I think there’s a lot of mis-understanding about keeping the right arm straight in the backswing and downswing. My GolfDash partner, John, even mentioned it in a recent article titled Golf Resolutions for 2010 mentioning:
“Keep the left arm straight from takeaway to well past impact. If I bend the arm I lose consistent contact because the width of the arc of the swing changes. This is equally important for chips as well as full shots”
Now I’m not picking on John or anyone else about this. After all, there are degrees of this. What feels and looks “straight” to you might feel “hyperextended” to the next chap – no matter, this is just something to experiment and test in practice and play for the betterment of your game.
At the time I first read the book and hit the 4th “Law” in the book “Synchronicity”, then looked at the picture of the left arm “relaxed” versus straight something clicked for me. And, really, it was all because of the “crescent moon” image shown above.
Here’s what Mr. Bradley says about it in the book:
“One of the most common faults in the backswing stems from the belief that you must keep your left arm rigid and straight during the swing in order to create width, precision, and power. Unfortunately, this normally has exactly the opposite effect.

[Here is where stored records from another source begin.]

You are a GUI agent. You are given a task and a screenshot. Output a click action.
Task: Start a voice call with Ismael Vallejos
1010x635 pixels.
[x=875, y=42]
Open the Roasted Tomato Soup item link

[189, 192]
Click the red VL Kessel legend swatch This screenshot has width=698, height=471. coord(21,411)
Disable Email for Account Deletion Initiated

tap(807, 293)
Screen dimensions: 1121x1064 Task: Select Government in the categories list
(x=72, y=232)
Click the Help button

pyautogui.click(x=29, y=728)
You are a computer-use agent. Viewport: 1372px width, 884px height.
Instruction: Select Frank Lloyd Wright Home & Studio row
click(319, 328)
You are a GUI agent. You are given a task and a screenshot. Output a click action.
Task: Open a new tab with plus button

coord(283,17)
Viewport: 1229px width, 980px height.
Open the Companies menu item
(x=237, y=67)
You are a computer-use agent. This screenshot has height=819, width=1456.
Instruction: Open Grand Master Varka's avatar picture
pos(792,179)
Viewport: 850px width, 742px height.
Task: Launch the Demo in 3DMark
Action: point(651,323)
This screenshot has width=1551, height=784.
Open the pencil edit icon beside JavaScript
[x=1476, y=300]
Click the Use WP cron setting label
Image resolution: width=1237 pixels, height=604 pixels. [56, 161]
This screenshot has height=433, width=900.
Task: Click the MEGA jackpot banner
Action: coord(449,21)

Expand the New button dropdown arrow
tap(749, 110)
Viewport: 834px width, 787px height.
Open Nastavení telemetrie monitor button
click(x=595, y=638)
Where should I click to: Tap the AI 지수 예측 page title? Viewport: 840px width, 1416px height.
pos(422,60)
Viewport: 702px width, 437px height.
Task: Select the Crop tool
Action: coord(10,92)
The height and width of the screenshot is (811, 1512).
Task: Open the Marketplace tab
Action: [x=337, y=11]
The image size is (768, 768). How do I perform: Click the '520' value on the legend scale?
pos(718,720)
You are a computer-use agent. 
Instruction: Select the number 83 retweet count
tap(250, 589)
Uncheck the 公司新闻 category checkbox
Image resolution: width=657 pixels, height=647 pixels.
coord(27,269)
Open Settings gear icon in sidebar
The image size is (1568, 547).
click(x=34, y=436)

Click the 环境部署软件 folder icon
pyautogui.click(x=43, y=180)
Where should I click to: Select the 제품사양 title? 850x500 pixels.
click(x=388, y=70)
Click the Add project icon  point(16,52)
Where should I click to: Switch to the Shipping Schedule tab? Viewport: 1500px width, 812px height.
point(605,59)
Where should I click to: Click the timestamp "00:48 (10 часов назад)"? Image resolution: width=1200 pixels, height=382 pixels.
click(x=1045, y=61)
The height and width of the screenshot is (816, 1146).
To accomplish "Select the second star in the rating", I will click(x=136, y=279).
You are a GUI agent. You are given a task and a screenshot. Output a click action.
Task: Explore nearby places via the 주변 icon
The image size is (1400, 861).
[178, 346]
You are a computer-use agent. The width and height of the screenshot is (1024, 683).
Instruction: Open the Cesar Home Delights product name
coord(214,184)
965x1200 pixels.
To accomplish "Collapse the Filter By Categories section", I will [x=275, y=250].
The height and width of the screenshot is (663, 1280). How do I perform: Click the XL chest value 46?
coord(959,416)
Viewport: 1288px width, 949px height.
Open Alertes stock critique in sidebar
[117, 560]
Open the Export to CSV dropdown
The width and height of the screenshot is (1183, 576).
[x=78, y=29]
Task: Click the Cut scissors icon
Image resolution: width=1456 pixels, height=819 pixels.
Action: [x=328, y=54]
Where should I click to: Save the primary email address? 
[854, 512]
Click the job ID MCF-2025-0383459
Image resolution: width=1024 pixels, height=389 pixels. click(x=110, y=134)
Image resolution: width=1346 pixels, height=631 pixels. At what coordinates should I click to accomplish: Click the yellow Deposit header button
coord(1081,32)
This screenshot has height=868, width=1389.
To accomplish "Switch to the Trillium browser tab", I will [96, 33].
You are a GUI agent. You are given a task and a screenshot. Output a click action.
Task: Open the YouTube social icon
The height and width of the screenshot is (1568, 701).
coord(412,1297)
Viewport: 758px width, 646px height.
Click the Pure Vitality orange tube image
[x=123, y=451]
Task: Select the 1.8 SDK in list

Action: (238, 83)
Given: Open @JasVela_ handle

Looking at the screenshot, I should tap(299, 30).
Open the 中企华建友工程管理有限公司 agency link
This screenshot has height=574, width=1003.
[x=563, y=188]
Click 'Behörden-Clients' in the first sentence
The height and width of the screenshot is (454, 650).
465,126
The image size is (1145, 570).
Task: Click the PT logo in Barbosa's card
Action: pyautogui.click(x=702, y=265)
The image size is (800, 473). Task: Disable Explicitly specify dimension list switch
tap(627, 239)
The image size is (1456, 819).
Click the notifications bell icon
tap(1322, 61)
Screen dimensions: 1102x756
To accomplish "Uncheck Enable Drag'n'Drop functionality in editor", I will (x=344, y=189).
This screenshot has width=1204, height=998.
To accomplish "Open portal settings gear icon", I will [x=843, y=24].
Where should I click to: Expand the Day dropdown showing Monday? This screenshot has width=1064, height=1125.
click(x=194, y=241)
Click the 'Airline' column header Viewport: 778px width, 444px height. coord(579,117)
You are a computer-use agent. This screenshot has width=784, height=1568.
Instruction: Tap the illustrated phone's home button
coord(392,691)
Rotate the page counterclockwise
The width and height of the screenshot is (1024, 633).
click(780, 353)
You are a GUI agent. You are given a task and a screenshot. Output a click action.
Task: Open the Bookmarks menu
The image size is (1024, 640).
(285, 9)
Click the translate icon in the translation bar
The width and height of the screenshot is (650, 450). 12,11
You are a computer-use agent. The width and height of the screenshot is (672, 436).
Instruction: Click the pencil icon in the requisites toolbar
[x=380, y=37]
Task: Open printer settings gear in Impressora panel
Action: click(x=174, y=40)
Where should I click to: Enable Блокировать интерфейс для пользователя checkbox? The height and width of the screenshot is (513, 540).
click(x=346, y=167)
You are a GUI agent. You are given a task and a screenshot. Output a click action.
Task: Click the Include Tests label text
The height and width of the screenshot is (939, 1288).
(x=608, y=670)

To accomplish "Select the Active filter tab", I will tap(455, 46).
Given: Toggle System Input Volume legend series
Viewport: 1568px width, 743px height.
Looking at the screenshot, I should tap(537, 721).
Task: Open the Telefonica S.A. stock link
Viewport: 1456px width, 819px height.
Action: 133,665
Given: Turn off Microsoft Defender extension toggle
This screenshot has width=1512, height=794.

While it may feel powerful, attempting to keep your left arm as straight as possible as you sweep the club straight back away from the ball on a wide arc will actually limit the amount of power you can create in the swing.
The result of keeping your left arm rigid and tense is two-fold. First, the clubbed will travel on an unnaturally wide arc on the backswing and will probably cause the clubface to remain closed or hooded during the takeaway.
During the change of direction between backswing and downswing, the forces exerted on your left arm will cause your wrists to flex excessively, leading to narrow, steep arc that creates a whole array of ball-striking problems.
The second problem is that forcing your left arm to remain straight causes your body to turn too early in the backswing.
If your upper-body coil is already complete when your arms have not even reached their halfway-back position, your arms will inevitably have to complete the rest of their journey to the top on their own, resulting in poor strikes and directional problems”
You can quickly test this out on your own with your left arm. Just extend your left arm straight in front of horizontally across your chest (like you are taking a backswing) and notice how that “feels” Now just bend the elbow slightly (so it feels like a “crescent moon”) and notice how that feels.
It should feel much more soft, alive and “whip-like.” That is really the feeling your after – light, soft, free-flowing and ready to snap the club into the back of the ball.
By the way, Nick also includes a few great “crescent moon” drills to ingrain this feeling even further. But you’ll have to get the book to check them out. Pretend you paid $5000 for the book. That’s how you should treat the instruction in it. It’s that good.
I have experimented with this A LOT – in practice, during competitive tournaments and it has made tremendous amount of difference in my ball-striking and ultimately scoring.